Zürich (awp) - Die US-Notenbank Fed hat den Hoffnungen der Investoren auf eine V-förmige Wirtschaftserholung einen Dämpfer versetzt. Entsprechend angeschlagen reagieren die Finanzmärkte - auch der in der Schweiz. Konkret hat Fed-Chef Jerome Powell die Märkte mit seinem sehr gedämpften Ausblick für das Wirtschaftswachstum und auch den Arbeitsmarkt verschreckt, heisst es einhellig von Händlerseite.

So beliessen die US-Währungshüter die Zinsen auf dem aktuellen Niveau von Null bis 0,25 Prozent. Auch werde man auf absehbare Zeit weiterhin Staatsanleihen und hypothekarisch gesicherte Wertpapiere kaufen - mindestens bis 2022. Darüber hinaus haben Berichte über eine zweite Welle an Corona-Infektionen in den USA für zusätzliche Unsicherheit gesorgt. Im weiteren Handelsverlauf stehen in den USA noch die wöchentlichen Arbeitslosenzahlen auf der Agenda, die nach den jüngsten Fed-Kommentaren erneut für Marktbewegungen sorgen dürften.

Der SMI verliert gegen 10.55 Uhr 1,68 Prozent auf 9'977,00 Punkte. Von seinem anfänglichen Tief bei 9'930 Punkten hat er sich damit wieder etwas erholt und sich zeitweise bis auf wenige Punkte an die 10'000er Marke vorgearbeitet.
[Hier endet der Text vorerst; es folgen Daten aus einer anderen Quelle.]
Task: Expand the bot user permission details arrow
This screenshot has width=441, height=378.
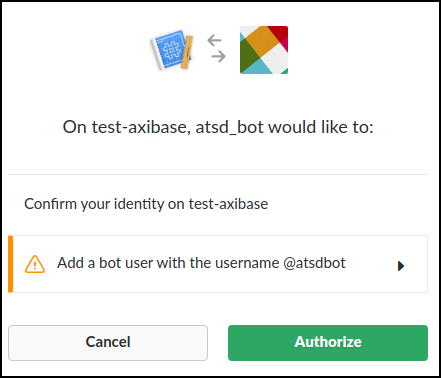Action: [401, 266]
Der breite SPI fällt um 1,54 Prozent auf 12'328,88 Punkte. Der SLI, in dem die Gewichtung der drei Schwergewichte gekappt ist, gibt um noch deutlichere 2,10 Prozent nach auf 1'486,24 Zähler. Alle 30 SLI-Werte bis auf Givaudan notieren im Minus.

Die Flucht aus riskanteren Anlagen wie Aktien macht sich auch beim Franken erneut bemerkbar, der verstärkt gesucht wird. So ist der Euro kurzzeitig wieder unter die 1,07er Marke gefallen, während sich der US-Dollar in Richtung 0,94 Franken fällt. Am Anleihemarkt deutet der Conf Future mit Kursgewinnen ebenfalls eine Flucht in Sicherheit an.
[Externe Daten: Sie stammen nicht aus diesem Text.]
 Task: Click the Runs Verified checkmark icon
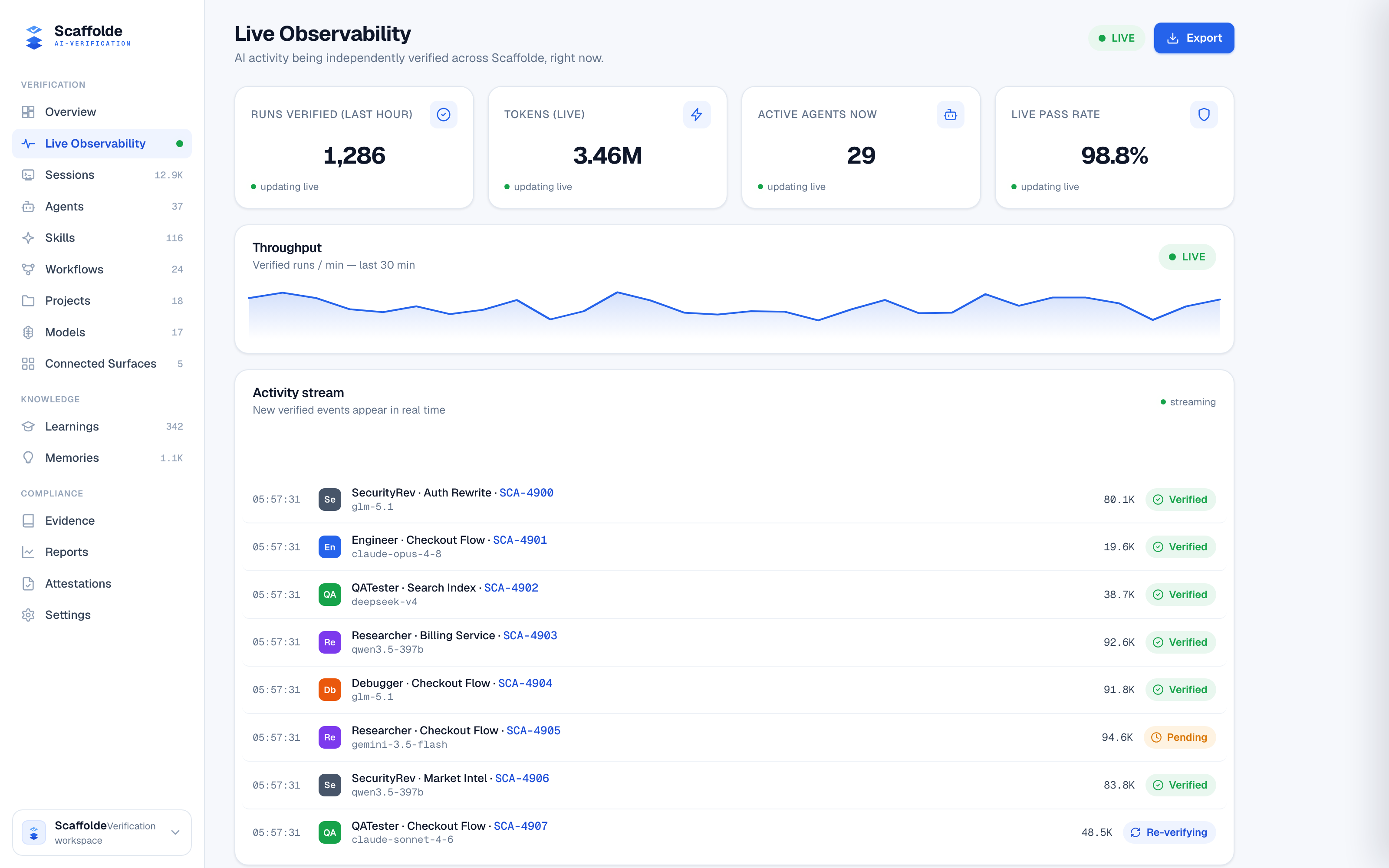coord(443,115)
Am Aktienmarkt setzt die Aussicht auf lang anhaltend tiefe Zinsen erneut den Finanzsektor unter Druck. So sacken die Aktien der CS um 4,2 Prozent ab. Es folgen die Anteilsscheine von Julius Bär, Swiss Life, Swiss Re, UBS, Zurich und Partners Group mit Abgaben zwischen 4,1 und 2,1 Prozent. Neben der Aussicht auf anhaltend tiefe Zinsen machen Börsianer zudem Gewinnmitnahmen für den Ausverkauf verantwortlich.

Auch im breiten Markt trennen sich Anleger verstärkt von Finanzwerten. Allen voran rauschen GAM um mehr als 5,1 Prozent abwärts. Bei ihnen wird die Bewegung durch eine Abstufung beschleunigt. Mit einigem Abstand folgen Werte Helvetia oder Vontobel mit Verlusten von mehr als 4 Prozent.

Aber auch konjunktursensible Titel wie AMS (-6,4%), Richemont (-3,8%) oder Adecco (-3,6%) fallen verstärkt zurück. Sie hatten zuletzt punktuell von Rotationen am Markt profitiert. Nun könne es aber zur Rotation der Rotation kommen, meinte ein Händler.

Dass der SMI gegenüber seinen europäischen Kollegen wie Dax oder Cac40 deutlich besser dasteht, verdankt er einmal mehr seiner defensiven Ausrichtung. Denn Schwergewichte wie Nestlé und Roche fallen um unterdurchschnittliche 0,5 Prozent jeweils, was nach unten etwas abstützt. Einziger Gewinner sind die ebenfalls defensiven Givaudan, die gegen den Trend 1,0 Prozent hinzugewinnen.

Im breiten Markt beeilen sich Anleger angesichts der aktuellen Wachstums- und Corona-Sorgen, speziell im Reisesektor ihre jüngsten Gewinne zu kassieren. Nach den fulminanten Avancen der letzten Wochen seien sie allerdings auch reif für eine ausgeprägtere Korrektur gewesen, so Händler. So kommen Titel wie der Reisedetailhändler Dufry (-6,0%), der Flughafen Zürich (-3,9%), Orascom (-4,8%), Jungfraubahn (-1,8%) oder Titlis (-0,7%) teilweise verstärkt unter die Räder.